Cooper-Union University Professor Fred Siegel, who studies urban issues, says that sprawl is a direct result of the booming economy.
"If the population keeps growing, if we keep getting wealthier, more and more people with smaller and smaller families will live in larger and larger houses on more and more land," Siegel explains. "Thats just unavoidable."
Siegel warns that anti-sprawl movements can be elitist.
"One of our primary beneficiaries of sprawl are upwardly mobile nonwhite ethnic groups that are moving to the suburbs in record numbers, and thats part of whats producing sprawl," he says.
Portland, Ore., is considered the anti-sprawl mecca of America. In 1979 the region passed one of the toughest zoning regulations in U.S. history. It created an imaginary line that circles the metropolitan area. All new construction must take place on the 367 square miles inside the circle. Outside the line, there can be no development for miles.
Robert Liberty, of the group 1,000 Friends of Oregon, says cities can grow and thrive without creating new suburbs.
"The effort was to stop sprawl, not population growth," says Liberty. "What did the suburbs promise? Safe streets, good schools, green spaces. All Americans should have those things. We need them in the central city and the older suburbs as well as the developing suburbs."
Don Morissette, home builder and former member of Portlands Metro Council, says, however, that controlled growth has led to skyrocketing real estate prices. He predicts the anti-sprawl laws will drive native Portlanders away.
"Were rapidly, in Portland, diminishing our ability to provide housing for people, and thats a problem," Morissette explains.
"Im finding a very prevalent bias against future growth, and the problem with that bias is, a third of that growth is our own children. And I want to see that my children have an opportunity to stay here," he says.
But Portland voters seem to think the benefits of their tough zoning laws outweigh the problems - benefits like a revitalized downtown and broad green spaces on the outskirts. And Liberty says other cities can learn from Portlands example.

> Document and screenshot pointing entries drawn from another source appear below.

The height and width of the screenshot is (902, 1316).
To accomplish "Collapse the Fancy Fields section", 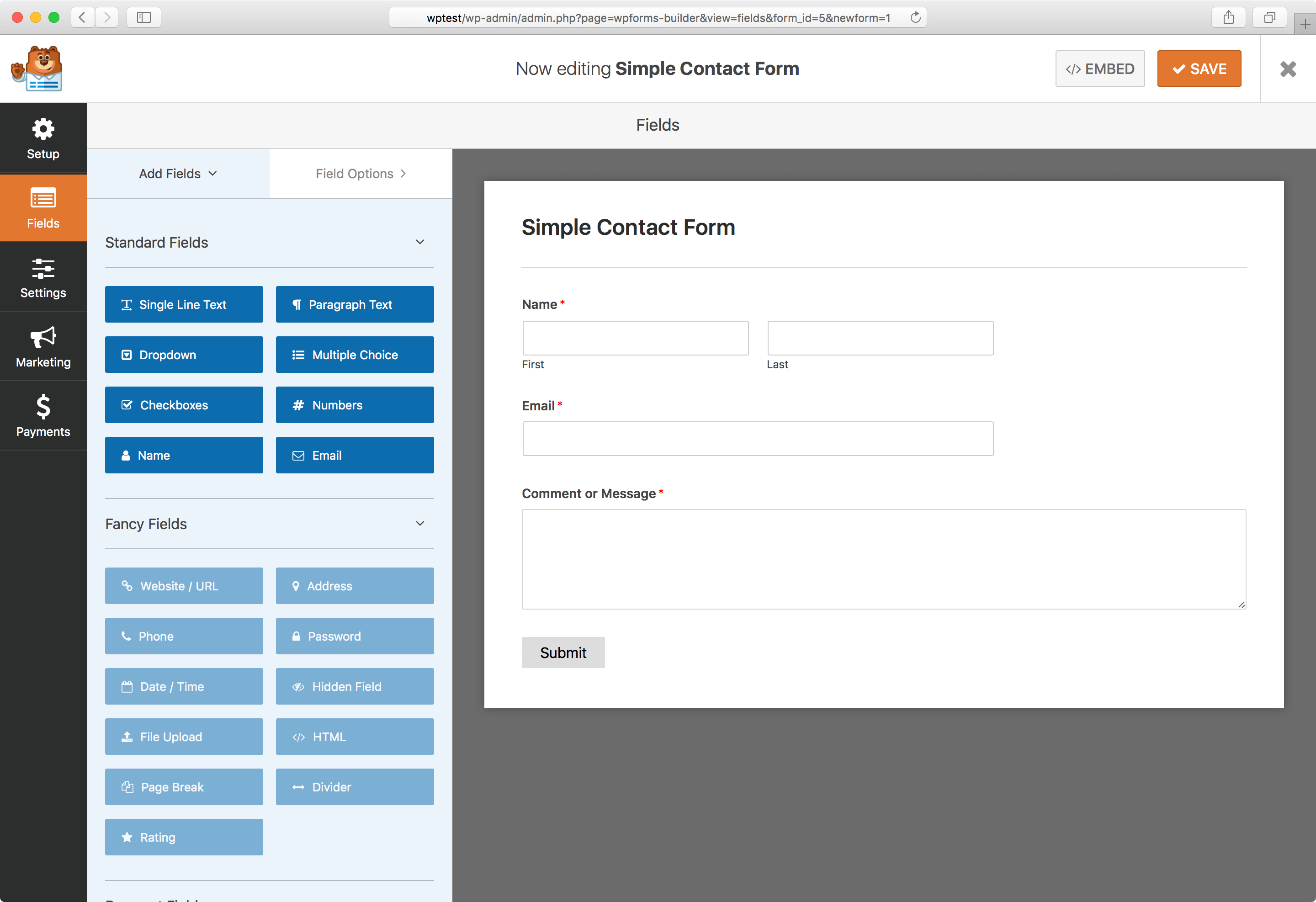I will pyautogui.click(x=419, y=524).
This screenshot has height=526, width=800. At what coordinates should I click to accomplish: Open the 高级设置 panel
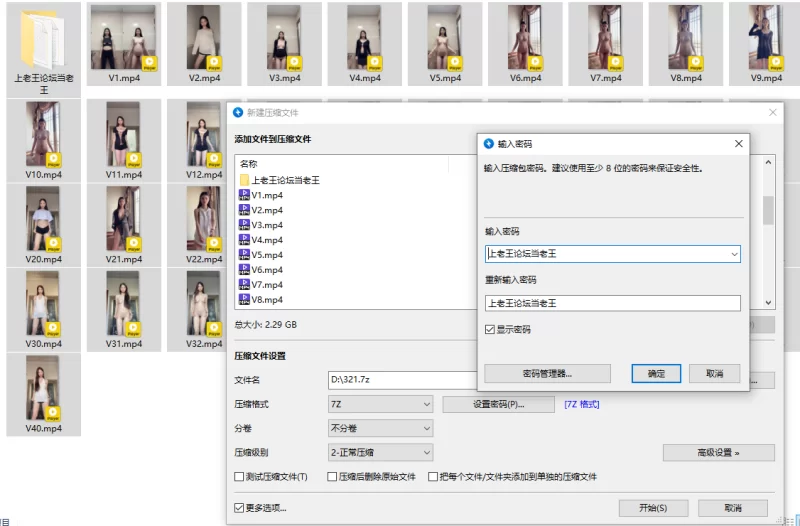click(x=718, y=453)
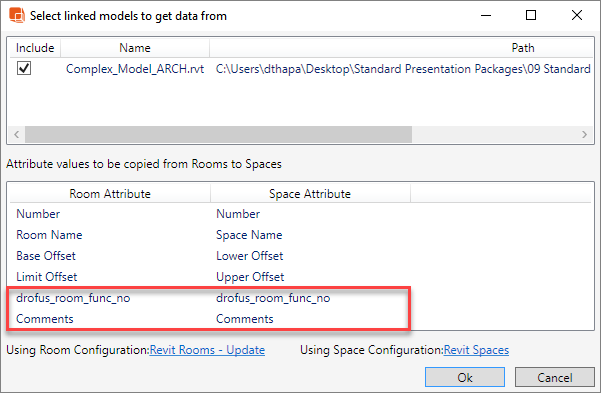The width and height of the screenshot is (601, 393).
Task: Click the left scroll arrow of model list
Action: click(16, 135)
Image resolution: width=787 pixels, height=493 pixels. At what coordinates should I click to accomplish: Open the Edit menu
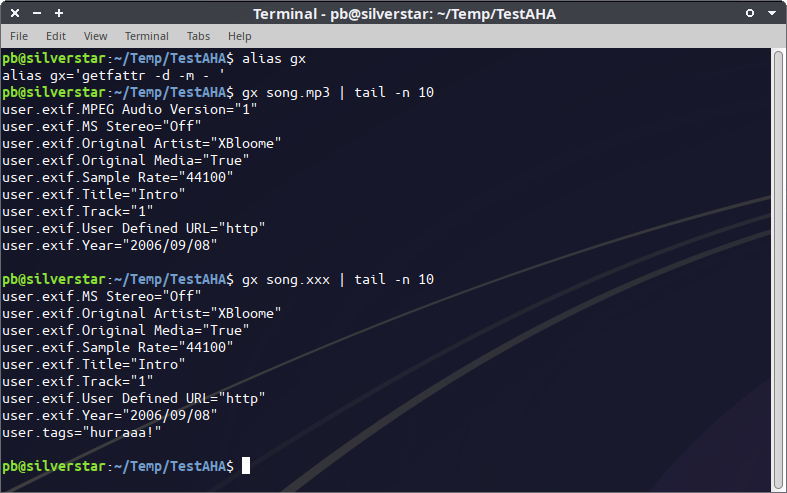[56, 36]
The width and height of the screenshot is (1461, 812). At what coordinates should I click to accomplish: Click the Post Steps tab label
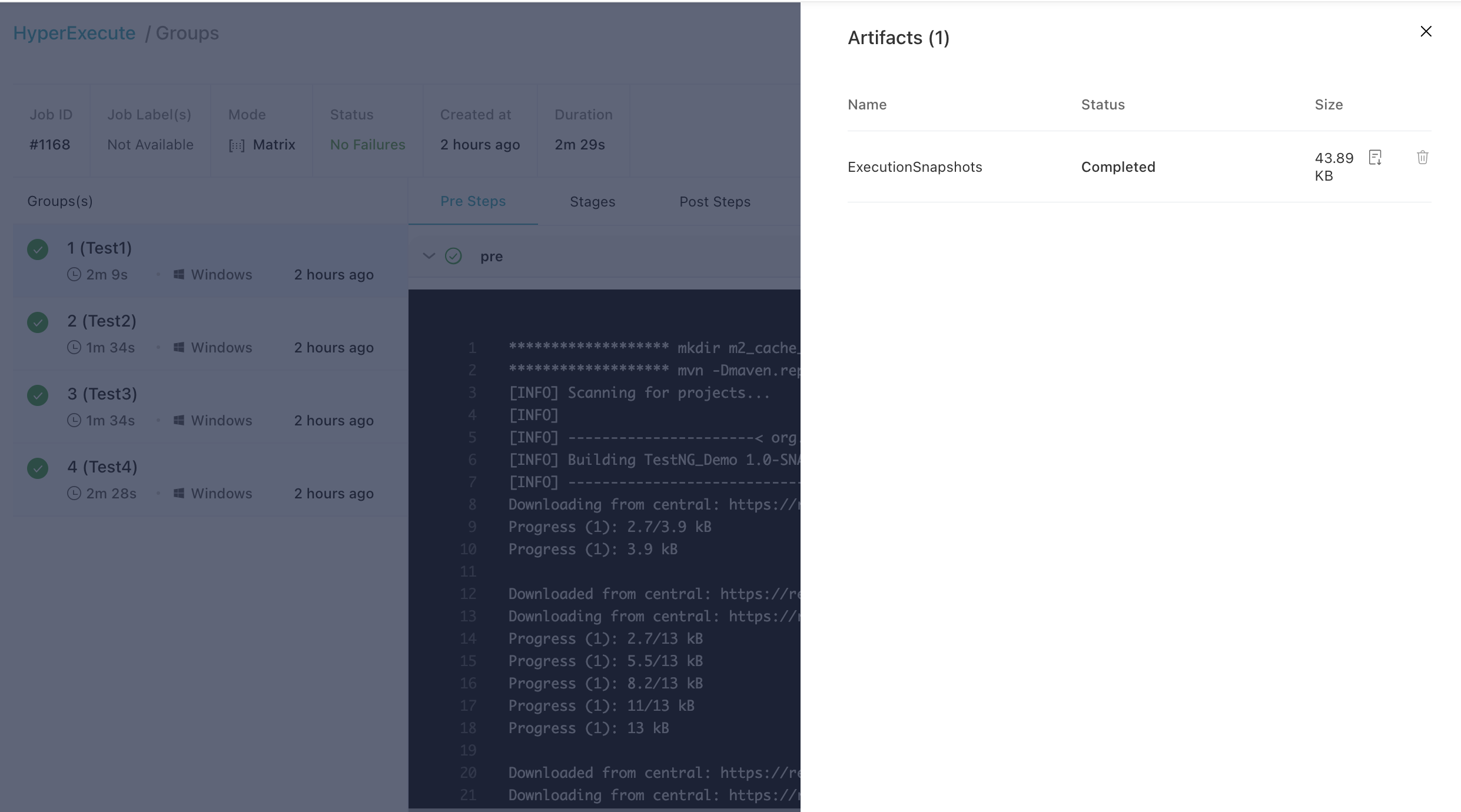(715, 200)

"Whether youre stuck in traffic in the suburbs, or in a decaying inner city, or watching farm and forest land and our natural resources be plowed under, we have to say, This is not good enough for us," says Liberty.
Siegel warns against too much control. "If youre a society that prizes choice and freedom as much as we do, and a society thats constantly innovating in erms of technology, curbing sprawls an impossibility," Siegel explains.
"What we can do is we can manage it better," he says. "We can see to it that it does less environmental damage. We can preserve open space. We can revive our older cities. But trying to curb sprawl per se is like saying were gonna curb the modern economy; it cant be done."
In Durham, the Bocckinos have not halted Southpoint Mall. When the City Council met to decide, there was great disagreement within the community. In the end, the mall proposition passed 11 to 2.
Their group, C.A.U.S.E., is now suing to stop the mall. And all around the country, Americans continue to debate how to live on the land.